Vous pouvez également privilégier l’automatisation pour les actions qui concernent la planification des tâches et la visualisation des données. Par ailleurs, les robots, étant donné qu’ils prennent des décisions plus cohérentes, facilitent l’organisation des processus. Une fois que vous apprenez à tirer parti de l’intelligence artificielle, l’exécution de votre projet s’en trouvera considérablement facilitée.

Outre l’IA, l’apprentissage automatique et les robots peuvent grandement impacter le développement de vos projets. Par exemple, vous avez la possibilité de configurer un bot dont le rôle sera l’envoi des rapports quotidiens sur les projets ou la signalisation des risques éventuels.

L’influence de l’IA, en réalité, va au-delà de l’automatisation des tâches. Elle présente une véritable utilité dans l’obtention des informations sur les performances. De ce fait, elle vous permet de prendre des décisions plus cohérentes sur la base des données capturées.

Demande accrue de professionnels formés en gestion de projet

La vulgarisation de la gestion de projet a entraîné l’apparition de certains managers qui ne sont pas forcément formés pour une telle gestion. En effet, ils ont commencé, de manière imprévue, à gérer régulièrement des projets sur leur lieu de travail. Mais en général, ces professionnels non officiels ont eu assez de temps pour développer des compétences et rechercher des connaissances sur le terrain, ce qui leur permet d’être aptes pour le marché du travail.

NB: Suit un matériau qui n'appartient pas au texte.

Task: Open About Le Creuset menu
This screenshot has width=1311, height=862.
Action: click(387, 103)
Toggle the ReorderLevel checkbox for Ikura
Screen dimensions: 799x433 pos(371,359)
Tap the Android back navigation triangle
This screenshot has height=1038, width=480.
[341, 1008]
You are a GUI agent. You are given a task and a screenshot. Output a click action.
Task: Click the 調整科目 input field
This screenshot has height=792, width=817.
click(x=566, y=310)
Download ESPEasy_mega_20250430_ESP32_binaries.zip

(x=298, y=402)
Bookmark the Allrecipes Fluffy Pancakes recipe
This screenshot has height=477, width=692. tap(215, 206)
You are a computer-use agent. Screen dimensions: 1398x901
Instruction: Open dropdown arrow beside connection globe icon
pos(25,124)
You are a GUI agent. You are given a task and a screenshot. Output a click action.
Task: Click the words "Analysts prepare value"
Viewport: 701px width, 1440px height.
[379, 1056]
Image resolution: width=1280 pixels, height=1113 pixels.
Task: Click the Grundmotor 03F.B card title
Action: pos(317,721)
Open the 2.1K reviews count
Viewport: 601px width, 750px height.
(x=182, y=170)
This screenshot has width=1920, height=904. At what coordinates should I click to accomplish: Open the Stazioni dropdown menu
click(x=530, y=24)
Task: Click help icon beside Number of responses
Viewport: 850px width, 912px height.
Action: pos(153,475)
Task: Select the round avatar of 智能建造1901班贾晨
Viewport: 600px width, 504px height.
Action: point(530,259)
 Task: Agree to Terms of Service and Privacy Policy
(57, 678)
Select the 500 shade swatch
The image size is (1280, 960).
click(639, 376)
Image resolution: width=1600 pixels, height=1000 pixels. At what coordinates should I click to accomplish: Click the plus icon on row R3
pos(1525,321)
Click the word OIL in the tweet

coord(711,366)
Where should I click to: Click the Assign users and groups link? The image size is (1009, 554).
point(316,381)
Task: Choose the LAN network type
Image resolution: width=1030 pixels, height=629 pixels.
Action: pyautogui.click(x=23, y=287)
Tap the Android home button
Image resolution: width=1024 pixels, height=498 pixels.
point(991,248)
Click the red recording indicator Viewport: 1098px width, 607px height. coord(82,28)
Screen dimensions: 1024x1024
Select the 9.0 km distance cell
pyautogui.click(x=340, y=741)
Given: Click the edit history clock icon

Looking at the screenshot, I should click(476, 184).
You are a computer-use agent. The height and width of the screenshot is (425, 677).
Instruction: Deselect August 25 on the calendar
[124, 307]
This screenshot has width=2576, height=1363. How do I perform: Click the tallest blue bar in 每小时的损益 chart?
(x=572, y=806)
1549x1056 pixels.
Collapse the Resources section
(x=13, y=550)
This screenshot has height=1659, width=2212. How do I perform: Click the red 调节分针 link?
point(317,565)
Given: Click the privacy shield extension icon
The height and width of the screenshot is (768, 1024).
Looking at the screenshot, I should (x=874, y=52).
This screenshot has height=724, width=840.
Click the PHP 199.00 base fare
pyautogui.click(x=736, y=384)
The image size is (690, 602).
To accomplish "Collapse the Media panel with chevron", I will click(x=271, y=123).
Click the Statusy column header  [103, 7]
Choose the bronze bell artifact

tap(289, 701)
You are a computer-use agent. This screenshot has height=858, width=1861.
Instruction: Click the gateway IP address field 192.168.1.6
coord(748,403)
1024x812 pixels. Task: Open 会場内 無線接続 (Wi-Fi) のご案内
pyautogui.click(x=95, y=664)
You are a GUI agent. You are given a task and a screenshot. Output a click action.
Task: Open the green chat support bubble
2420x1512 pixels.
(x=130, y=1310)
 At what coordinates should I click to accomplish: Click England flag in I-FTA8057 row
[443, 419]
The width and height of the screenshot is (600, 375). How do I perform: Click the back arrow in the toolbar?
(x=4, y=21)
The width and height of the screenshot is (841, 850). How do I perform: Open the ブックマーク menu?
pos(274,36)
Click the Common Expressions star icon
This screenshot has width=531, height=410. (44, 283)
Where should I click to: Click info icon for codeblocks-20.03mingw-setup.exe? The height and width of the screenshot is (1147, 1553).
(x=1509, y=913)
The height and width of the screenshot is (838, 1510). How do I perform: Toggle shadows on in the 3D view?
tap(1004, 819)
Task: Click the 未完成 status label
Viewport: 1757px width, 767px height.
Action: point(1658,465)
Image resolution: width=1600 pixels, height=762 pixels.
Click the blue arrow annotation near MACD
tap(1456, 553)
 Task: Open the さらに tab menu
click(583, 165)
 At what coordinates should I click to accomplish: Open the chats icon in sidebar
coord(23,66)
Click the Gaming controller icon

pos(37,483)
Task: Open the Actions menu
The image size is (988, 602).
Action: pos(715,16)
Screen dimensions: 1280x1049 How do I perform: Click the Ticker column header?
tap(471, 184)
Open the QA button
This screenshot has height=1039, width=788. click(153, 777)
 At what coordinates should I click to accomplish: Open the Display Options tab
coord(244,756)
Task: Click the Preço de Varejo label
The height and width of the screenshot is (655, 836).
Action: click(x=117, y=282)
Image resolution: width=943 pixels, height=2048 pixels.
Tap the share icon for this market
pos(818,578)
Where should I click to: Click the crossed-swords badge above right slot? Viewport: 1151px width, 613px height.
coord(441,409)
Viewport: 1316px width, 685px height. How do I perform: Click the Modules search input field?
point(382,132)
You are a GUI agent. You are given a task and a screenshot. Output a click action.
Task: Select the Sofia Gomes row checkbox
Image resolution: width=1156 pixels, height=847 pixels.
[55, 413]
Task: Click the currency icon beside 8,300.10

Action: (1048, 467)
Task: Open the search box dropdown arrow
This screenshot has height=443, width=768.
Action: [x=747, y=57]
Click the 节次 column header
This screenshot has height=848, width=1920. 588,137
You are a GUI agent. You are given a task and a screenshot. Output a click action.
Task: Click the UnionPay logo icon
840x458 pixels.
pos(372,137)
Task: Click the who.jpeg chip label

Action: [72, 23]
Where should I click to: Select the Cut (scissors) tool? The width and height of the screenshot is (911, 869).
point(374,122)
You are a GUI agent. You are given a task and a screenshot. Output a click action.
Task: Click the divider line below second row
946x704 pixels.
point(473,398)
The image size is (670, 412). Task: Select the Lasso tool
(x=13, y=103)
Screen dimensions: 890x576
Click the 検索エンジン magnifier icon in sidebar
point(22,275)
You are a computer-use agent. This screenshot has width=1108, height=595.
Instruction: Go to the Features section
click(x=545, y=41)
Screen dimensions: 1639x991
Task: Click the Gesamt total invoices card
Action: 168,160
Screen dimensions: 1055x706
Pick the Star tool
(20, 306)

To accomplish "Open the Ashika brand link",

Ajouter à cela, de nombreux chefs de projet priorisent les applications et les outils avancés pour garder le contrôle de leur flux de travail. En 2022, les entreprises, sans aucun doute, seront confrontées au développement des employés. Dans ces conditions, les nouveaux membres devront vite se familiariser avec les programmes d’automatisation. Quant aux managers, ils doivent déléguer les tâches plus tôt. Par ailleurs, plus quelqu’un est préparé, plus il aura la chance d’être recruté.

Tout cela signifie simplement qu’il faut une bonne maîtrise des compétences et des connaissances nécessaires pour le travail afin de rester compétitif. Heureusement, en 2022, plus de cours et de formations sur la gestion de projet seront proposés. Les cours dans le cadre de diplômes dans les domaines des affaires, du marketing et la technologie seront également disponibles. Vous n’aurez donc aucune difficulté à trouver les ressources essentielles pour donner un nouveau look à votre image de chef de projet.

La gestion de projet, comme vous le savez, connaît de nouvelles tendances. Le fait de les maîtriser vous permettra sûrement de rester au sommet de votre profession. Étant donné que cette année ne fait que commencer, assurez-vous d’utiliser ces tendances pour donner un nouveau souffle à votre entreprise.